Namun berdasarkan penelitian literatur yang dilakukan Peneliti Merapi Cultural Institute, Hrb. Binawan, penemuan tersebut diduga kuat terkait dengan keberadaan sebuah kerajaan besar di abad ke-8 atau kurang lebih tahun 717 M yang bernama Medhang Metriam atau Medhang Metriam Poh I Pitu yang berpusat di desa Adireja sebelah timur Gunung Buthak, kini wilayah Kabupaten Temanggung.

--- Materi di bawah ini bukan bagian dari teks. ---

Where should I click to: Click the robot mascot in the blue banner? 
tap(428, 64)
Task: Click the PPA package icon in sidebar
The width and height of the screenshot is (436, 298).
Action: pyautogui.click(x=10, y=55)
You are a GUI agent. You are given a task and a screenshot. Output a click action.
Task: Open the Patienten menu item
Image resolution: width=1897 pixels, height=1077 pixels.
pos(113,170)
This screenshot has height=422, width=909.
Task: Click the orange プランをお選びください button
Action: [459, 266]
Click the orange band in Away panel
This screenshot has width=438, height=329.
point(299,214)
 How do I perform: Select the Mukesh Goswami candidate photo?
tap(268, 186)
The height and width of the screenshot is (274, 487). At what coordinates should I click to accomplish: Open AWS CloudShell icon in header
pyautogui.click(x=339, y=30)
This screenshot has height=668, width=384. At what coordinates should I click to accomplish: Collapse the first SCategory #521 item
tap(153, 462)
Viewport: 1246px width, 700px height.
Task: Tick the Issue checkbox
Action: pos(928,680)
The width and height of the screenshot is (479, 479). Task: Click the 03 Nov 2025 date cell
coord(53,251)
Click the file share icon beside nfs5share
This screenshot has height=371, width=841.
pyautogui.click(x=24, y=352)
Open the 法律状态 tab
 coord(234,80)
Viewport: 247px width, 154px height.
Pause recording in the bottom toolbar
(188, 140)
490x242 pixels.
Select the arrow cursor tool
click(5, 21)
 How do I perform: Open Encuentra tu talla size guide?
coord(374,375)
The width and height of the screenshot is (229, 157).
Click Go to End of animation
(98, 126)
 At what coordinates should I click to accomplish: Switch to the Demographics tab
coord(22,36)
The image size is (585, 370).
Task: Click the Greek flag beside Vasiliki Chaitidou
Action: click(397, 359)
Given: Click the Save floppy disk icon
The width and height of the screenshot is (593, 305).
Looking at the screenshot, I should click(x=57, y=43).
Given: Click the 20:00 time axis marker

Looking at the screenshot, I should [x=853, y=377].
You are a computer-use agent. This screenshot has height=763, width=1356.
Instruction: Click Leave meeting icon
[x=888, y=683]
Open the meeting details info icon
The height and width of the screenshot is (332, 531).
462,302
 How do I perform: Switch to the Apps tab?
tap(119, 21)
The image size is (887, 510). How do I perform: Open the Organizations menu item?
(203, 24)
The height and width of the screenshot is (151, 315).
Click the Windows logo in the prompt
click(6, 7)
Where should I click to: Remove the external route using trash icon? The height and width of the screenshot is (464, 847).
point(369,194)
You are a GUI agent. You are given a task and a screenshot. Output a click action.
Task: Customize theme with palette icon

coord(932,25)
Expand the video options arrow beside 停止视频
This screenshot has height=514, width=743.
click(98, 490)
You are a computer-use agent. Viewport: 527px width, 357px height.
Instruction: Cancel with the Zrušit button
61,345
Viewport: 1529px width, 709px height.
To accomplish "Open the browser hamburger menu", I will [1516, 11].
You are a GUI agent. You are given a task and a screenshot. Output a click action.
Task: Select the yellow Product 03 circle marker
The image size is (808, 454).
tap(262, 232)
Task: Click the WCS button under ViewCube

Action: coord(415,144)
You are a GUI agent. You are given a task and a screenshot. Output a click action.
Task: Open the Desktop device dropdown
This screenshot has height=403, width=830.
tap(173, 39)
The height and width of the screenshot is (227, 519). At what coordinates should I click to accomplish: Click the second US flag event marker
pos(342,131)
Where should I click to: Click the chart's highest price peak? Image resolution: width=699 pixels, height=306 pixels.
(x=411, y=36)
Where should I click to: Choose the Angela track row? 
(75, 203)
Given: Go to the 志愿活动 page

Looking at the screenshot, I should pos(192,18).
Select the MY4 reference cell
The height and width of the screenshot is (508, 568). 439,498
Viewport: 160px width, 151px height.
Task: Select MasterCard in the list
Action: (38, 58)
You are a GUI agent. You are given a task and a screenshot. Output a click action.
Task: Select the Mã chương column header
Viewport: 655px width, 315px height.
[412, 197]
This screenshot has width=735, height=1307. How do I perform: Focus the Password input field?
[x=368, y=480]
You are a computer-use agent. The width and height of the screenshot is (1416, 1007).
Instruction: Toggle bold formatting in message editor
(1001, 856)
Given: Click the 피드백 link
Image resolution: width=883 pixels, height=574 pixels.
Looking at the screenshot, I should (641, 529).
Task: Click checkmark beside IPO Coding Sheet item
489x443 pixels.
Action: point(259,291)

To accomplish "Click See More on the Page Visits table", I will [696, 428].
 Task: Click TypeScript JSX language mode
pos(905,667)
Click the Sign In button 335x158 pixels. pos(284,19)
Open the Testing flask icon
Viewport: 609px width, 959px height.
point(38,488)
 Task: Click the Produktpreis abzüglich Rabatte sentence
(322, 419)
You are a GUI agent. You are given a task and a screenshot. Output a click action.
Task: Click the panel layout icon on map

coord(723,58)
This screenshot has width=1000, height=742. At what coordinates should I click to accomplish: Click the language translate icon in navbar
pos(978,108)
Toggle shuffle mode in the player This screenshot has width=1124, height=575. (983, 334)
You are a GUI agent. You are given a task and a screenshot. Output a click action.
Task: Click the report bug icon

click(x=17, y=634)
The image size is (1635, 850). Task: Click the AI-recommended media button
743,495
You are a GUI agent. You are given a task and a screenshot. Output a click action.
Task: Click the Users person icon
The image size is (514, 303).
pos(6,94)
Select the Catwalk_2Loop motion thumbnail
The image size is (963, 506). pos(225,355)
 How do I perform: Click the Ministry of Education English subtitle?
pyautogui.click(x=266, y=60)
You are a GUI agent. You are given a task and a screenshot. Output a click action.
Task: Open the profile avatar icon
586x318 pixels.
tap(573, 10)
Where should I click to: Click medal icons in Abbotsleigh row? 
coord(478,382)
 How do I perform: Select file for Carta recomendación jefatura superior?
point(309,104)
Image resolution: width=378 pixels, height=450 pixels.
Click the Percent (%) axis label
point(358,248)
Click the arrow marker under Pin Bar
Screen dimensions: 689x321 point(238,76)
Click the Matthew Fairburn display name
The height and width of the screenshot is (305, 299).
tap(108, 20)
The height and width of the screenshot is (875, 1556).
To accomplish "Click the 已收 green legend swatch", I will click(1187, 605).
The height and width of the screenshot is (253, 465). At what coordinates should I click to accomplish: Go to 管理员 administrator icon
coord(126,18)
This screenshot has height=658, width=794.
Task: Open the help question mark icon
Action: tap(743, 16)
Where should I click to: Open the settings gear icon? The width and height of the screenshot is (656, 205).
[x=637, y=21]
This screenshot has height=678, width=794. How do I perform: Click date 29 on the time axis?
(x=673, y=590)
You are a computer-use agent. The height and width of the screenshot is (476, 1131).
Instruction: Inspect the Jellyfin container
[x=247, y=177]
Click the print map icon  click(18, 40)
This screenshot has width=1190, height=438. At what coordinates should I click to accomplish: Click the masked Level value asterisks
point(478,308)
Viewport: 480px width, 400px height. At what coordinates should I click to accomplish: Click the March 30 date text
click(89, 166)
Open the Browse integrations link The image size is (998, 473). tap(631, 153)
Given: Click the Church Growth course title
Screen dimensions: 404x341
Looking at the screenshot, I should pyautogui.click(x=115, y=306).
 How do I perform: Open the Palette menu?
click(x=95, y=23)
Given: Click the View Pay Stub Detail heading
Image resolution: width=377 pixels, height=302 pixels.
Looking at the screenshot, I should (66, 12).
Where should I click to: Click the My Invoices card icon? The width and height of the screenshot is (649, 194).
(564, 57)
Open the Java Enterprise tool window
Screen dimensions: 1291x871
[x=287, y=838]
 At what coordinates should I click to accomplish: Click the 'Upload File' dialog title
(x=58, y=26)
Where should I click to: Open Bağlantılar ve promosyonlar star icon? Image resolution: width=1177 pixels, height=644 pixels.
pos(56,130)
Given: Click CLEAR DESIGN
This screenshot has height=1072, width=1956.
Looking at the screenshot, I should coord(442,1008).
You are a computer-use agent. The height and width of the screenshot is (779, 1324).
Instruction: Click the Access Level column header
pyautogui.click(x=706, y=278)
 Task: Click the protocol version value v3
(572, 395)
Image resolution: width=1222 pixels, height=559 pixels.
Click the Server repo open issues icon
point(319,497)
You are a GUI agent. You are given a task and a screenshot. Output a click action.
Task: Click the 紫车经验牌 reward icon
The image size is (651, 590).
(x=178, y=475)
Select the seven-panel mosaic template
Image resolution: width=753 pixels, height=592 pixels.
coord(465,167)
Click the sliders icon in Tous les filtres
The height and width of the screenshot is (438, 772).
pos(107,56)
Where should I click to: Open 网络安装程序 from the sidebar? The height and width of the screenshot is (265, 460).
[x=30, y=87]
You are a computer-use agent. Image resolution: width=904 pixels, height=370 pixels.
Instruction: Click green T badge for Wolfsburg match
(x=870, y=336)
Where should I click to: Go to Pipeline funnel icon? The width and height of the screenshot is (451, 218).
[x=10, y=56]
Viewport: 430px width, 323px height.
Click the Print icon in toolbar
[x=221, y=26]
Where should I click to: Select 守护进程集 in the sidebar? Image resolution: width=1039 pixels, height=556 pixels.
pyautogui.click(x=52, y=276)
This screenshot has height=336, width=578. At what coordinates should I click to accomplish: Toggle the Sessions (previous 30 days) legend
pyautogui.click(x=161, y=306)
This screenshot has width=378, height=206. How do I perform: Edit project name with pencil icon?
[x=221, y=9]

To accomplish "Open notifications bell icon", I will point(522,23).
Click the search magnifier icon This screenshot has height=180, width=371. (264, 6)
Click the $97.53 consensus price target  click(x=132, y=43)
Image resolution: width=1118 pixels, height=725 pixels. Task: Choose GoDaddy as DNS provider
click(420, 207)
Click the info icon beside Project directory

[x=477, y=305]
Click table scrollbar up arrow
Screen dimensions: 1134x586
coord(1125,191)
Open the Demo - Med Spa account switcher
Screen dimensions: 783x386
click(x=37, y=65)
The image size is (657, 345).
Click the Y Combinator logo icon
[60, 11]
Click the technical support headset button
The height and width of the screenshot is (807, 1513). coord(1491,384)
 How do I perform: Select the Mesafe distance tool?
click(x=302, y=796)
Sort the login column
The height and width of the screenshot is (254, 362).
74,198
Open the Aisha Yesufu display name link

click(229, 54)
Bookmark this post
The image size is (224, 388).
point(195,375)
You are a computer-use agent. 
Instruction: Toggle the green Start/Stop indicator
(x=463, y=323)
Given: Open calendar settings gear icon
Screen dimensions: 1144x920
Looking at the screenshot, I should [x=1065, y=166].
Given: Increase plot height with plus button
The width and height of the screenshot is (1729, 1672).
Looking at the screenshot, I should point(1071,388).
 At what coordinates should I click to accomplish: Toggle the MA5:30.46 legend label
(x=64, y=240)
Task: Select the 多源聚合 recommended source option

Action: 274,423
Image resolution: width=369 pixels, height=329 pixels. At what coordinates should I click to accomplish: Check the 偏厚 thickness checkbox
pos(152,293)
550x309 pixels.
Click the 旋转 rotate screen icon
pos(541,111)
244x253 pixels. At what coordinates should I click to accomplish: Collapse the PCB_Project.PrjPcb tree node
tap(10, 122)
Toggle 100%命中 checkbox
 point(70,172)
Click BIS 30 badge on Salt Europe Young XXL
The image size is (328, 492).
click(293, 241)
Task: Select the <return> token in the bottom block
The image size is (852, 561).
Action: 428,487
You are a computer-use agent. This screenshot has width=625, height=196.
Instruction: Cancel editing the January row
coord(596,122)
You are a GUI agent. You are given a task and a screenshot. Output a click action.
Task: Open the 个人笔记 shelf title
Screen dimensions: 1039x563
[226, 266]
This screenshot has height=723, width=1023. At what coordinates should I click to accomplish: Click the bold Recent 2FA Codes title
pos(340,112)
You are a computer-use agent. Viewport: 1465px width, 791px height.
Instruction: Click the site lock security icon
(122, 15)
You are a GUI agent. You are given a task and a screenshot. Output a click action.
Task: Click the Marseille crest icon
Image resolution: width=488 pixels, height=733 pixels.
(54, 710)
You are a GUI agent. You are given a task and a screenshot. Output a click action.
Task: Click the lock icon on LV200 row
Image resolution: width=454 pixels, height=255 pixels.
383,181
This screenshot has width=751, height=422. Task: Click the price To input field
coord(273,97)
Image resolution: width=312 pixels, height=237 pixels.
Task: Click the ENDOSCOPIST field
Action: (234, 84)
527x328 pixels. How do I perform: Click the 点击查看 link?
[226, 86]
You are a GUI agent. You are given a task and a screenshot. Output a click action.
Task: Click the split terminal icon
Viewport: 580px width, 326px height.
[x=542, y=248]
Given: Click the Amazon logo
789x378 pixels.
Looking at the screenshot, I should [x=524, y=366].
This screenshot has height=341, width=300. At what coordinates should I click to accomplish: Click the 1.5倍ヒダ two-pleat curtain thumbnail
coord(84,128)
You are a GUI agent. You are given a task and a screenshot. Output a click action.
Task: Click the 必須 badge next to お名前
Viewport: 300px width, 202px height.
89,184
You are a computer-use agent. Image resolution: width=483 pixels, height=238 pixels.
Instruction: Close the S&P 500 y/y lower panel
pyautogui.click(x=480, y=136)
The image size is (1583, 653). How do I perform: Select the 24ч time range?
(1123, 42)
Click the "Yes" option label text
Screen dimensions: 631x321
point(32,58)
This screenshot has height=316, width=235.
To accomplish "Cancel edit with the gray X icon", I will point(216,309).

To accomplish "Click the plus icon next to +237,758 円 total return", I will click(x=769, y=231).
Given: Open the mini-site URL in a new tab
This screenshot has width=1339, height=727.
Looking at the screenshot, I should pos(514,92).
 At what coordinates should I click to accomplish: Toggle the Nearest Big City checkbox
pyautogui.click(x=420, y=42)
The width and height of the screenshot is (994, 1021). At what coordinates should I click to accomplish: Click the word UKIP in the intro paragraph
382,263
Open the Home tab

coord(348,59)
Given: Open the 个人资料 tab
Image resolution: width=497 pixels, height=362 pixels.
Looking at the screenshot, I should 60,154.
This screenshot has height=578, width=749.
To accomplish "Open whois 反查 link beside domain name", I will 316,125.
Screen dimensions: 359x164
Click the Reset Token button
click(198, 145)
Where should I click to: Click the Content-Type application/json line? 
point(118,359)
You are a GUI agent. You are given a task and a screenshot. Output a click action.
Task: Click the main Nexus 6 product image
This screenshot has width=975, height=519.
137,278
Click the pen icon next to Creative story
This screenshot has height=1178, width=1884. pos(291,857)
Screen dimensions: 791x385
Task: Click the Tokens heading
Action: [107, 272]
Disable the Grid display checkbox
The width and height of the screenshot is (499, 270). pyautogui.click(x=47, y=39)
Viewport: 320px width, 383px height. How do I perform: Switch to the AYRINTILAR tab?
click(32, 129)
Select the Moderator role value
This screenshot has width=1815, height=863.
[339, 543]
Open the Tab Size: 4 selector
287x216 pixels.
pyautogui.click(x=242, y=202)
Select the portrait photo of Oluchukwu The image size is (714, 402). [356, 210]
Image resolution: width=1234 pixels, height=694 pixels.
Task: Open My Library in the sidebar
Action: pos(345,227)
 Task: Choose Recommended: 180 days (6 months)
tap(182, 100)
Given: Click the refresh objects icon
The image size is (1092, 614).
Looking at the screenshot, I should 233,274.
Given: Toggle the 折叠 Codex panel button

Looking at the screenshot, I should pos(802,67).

"Catatan Brandes, JLA. 1913 'Oud-Javaasche Oorkonde, nagelaten transcripties van wiljen Dr.J.L.S. Brandes, uitgegeven door N.J.Krom. VBG LX, Medhang berarti mandiri atau merdeka. Metriam berarti ibu atau induk. Medhang Metriam sejatinya kerajaan yang merdeka yang juga adalah induk dari kerajaan Medhang Galuh, Medhang Pakuwon dan Medhang Metriam itu sendiri. Poh I Pitu menandakan keberadaan pohon Poh atau Kepoh yang berjumlah tujuh di dekat tujuh pohon Kepoh itulah Keraton atau Kedaton Medhang Metriam berdiri," jelas Binawan yang juga Dosen di Institut Teknologi Yogyakarta (ITY) ini.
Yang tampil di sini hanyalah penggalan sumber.